The 'decreased input' approach is more than likely to result in binge eating in the short term, and almost certainly (at best) a return to the original eating pattern in the long term.

Not that I'm suggesting you won't ever feel hungry or be tempted to eat what isn't in 'the plan'… I did have my challenges settling in to the new regime. But once I got started on my own 'anytime food revolution' it didn't take me long to adjust.

I am convinced that this approach (increasing quality rather than decreasing quantity) was what brought me success in my efforts to move towards a healthier body and a healthier lifestyle. I never could have sustained a 'diet' that required me to minimise my intake … certainly not in the long term.

And bear in mind, the energy I got from the 'sometimes carbs' and the 'fruit' allowances in my eating plan has been more than enough to sustain my 45 minutes of strenuous exercise a day especially with all that stored fat to draw on.
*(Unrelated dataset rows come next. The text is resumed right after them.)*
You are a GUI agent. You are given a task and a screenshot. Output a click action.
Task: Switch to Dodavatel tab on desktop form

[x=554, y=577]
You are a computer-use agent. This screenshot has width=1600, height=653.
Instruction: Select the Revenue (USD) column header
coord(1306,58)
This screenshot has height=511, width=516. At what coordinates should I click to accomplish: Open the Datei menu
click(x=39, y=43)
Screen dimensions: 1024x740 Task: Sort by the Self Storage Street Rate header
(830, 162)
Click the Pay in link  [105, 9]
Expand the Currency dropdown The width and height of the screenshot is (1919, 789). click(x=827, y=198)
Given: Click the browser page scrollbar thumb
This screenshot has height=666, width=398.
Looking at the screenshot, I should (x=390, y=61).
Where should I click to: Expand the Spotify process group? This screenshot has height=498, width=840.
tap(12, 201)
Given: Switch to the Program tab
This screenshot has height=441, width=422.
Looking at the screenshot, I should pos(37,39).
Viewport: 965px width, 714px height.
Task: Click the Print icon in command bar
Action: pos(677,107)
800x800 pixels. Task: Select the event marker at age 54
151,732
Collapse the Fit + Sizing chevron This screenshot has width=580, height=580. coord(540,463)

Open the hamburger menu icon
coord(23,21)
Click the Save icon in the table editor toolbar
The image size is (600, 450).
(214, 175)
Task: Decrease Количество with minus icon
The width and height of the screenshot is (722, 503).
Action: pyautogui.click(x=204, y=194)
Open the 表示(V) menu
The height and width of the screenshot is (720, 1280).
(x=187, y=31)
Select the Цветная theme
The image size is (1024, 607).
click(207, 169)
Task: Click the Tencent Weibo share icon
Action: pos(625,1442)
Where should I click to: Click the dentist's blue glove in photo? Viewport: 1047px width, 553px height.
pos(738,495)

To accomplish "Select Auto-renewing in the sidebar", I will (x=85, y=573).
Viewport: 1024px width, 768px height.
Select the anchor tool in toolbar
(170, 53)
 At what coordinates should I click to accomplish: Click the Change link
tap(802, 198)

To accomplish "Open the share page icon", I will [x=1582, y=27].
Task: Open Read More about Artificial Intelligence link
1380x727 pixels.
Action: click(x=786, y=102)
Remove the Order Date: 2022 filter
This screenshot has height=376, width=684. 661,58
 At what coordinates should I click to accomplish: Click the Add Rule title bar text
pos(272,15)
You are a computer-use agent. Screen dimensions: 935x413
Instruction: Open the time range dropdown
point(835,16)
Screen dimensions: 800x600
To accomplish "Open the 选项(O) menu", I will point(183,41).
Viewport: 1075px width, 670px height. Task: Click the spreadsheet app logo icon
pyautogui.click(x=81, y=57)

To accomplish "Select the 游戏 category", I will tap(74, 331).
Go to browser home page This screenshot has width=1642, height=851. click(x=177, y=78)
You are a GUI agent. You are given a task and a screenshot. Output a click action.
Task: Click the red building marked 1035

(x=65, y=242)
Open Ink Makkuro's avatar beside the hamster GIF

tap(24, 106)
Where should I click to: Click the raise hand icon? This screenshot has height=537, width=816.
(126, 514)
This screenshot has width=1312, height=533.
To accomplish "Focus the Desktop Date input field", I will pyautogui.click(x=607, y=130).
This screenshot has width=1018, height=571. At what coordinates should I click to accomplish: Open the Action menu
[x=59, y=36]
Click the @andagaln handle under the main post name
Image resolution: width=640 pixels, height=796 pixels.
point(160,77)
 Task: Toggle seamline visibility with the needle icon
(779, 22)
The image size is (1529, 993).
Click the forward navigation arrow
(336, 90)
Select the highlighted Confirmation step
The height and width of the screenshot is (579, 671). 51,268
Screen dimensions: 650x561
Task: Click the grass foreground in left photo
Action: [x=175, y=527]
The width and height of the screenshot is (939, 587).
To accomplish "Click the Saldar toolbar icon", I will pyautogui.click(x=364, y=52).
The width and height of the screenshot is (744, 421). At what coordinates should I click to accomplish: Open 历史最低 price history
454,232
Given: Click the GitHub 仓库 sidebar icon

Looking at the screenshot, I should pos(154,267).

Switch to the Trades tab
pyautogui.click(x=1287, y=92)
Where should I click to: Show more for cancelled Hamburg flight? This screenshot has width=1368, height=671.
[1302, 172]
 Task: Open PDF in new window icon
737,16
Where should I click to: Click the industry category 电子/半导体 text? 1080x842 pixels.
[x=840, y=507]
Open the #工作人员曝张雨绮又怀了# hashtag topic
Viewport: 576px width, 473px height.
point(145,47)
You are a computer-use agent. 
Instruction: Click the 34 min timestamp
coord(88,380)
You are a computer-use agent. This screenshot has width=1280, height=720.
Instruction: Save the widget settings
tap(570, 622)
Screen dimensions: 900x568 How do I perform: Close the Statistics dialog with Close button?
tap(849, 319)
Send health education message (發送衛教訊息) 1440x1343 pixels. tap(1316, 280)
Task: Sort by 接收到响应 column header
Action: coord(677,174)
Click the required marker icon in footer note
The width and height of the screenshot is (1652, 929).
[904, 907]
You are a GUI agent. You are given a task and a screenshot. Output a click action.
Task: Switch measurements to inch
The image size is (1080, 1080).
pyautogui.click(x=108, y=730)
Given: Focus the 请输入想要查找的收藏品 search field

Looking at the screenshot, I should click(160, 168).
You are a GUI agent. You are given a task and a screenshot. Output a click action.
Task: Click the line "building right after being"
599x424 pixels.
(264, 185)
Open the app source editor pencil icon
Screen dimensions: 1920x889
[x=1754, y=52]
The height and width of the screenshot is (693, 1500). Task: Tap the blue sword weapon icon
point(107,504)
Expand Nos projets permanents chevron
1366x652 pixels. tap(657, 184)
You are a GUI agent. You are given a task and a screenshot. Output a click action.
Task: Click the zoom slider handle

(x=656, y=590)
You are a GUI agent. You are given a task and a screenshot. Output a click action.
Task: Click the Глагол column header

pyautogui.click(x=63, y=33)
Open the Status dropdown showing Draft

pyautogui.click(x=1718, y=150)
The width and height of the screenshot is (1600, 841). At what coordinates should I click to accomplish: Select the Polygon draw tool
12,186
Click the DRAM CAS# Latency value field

So at risk of being boringly repetitious, let me say again to lose some of those unhealthy fat reserves in a healthy and sustainable way its more important that we increase the quality of our inputs than decrease the quantity of our inputs and, of course, we need to get the right balance between our 'inputs' and our 'outputs'.

If you can get these two concepts right you'll be well and truly on your way.